The title says it all, really !
Bill Koch emailed me yesterday to let me know that Amazon Music have recently added Loudness Normalization to their mobile and desktop apps. I’ve only had time to do some very brief testing, but from what I can see it’s using -14 LUFS as the reference level, it’s not turning quieter songs up, and it’s on by default for new installs.
Which means the full list of online streaming platforms known to be using loudness normalization by default is now:
While Apple Music use it by default on all their “Radio stations”, plus in iTunes if you enable Sound Check in the preferences.
So that’s it ! If you want to optimise your music for online distribution, all you need to do is master everything to -14 LUFS and you’re good, right ?
Wait, what ?!?
I’ve written about this in more detail before, but in a nutshell:
- It makes no sense to master everything to -14 LUFS – or any specific loudness “target”. Why would we want a heavy rock tune at the same loudness as an acoustic ballad ?
- It’s not effective, because only some of the services actually use LUFS to adjust loudness, right now. And LUFS estimates can sometimes be wrong by as much as 3 dB, in our tests.
- Reference levels can change without notice, and the whole point is that streaming services will use normalization to get more consistent playback loudness anyway. They do the work for us, so there’s no need to “pre-guess” the results.
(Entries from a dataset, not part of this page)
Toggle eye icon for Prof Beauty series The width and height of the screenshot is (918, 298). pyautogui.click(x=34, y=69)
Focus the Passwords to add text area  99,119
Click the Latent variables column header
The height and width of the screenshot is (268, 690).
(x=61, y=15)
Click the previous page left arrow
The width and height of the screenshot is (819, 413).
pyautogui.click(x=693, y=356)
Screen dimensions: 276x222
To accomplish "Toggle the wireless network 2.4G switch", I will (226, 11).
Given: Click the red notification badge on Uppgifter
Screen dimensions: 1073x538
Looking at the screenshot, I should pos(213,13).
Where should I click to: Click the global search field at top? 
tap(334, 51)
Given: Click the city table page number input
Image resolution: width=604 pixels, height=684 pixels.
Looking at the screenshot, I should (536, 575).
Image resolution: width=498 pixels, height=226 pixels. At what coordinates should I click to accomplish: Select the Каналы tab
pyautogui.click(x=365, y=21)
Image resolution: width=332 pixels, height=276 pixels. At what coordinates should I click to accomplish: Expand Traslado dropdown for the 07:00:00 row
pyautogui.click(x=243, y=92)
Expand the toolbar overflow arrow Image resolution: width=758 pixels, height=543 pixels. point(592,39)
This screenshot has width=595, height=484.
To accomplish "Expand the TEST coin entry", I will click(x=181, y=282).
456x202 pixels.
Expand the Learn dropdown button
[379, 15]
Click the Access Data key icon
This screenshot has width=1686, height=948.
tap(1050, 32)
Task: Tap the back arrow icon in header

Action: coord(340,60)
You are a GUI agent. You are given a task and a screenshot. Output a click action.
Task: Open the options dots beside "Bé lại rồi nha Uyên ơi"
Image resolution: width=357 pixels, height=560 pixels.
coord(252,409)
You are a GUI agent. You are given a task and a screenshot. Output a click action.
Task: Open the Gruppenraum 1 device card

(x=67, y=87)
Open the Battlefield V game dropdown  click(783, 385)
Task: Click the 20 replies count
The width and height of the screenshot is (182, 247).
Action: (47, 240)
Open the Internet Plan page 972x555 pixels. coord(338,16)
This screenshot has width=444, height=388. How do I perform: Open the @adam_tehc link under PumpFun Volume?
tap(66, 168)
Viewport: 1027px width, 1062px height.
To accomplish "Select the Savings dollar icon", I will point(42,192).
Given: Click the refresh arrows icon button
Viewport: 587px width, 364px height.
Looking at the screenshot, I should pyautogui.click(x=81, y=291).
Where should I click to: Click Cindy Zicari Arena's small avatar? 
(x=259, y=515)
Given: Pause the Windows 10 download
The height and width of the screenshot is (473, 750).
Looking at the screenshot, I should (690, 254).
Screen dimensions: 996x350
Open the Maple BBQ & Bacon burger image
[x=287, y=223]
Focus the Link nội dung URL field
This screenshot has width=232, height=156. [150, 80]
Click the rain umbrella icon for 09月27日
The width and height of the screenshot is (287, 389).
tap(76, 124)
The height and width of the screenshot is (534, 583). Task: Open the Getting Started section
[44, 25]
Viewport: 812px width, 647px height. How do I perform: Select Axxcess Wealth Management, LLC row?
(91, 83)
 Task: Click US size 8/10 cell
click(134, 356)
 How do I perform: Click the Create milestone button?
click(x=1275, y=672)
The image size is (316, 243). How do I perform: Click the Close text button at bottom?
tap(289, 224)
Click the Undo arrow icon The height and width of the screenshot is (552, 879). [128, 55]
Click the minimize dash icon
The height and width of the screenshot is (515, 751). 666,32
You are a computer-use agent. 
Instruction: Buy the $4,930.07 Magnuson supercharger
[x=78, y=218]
Then why does this matter ?
Basically, because it means the final loudness of the music is no longer under your control.
(Actually, it never was, because people have always had volume controls, not to mention the DJs and broadcasters adjusting loudness for us – but let’s pretend is was, just for the sake of argument.)
And that means if you want to hear how your music will sound in the real world, you need to preview it with the right loudness adjustment. Regardless of how loud your music is mastered, what really matters is how loud it will be played back in comparison to everything else.
It may sound great when you compare it with your reference material at the raw mastered loudness, but what about when it’s being adjusted to a particular reference level ?
Hear for yourself
And the good news is, often it’ll sound just fine, even if the normalization is turning it down by a few dBs. Personally, when I find something is being turned down more than a dB or two, I always like to do an experiment to see if could sound even better if I hadn’t pushed it so hard in the first place – and it usually does ! But that’s just me, and you should do your own tests to decide for yourself.
Personally I don’t use the site much, though. I choose the loudness of the music I master in exactly the same way I have been for years, now – finding the “sweet spot” between loudness and dynamics. There are people who will tell you this advice won’t get results that are loud enough, or “competitive”, or allow you to achieve “the sound” in a particular genre, but that’s not my experience.
Don’t take my word for it though – to find out how to try the same method, click here and experiment for yourself. Compare the results using the raw files and the Loudness Penalty site, and choose the one you prefer.
One last thing
If you do this and find you prefer the more dynamic master, you may still be concerned about people thinking it’s too quiet. In which case, remember this:
In 2017, 87% of US music industry revenue came from non-physical formats.
That means streaming and downloads, and more often than not, that means normalized.
Amazon Music just made that statistic even more significant.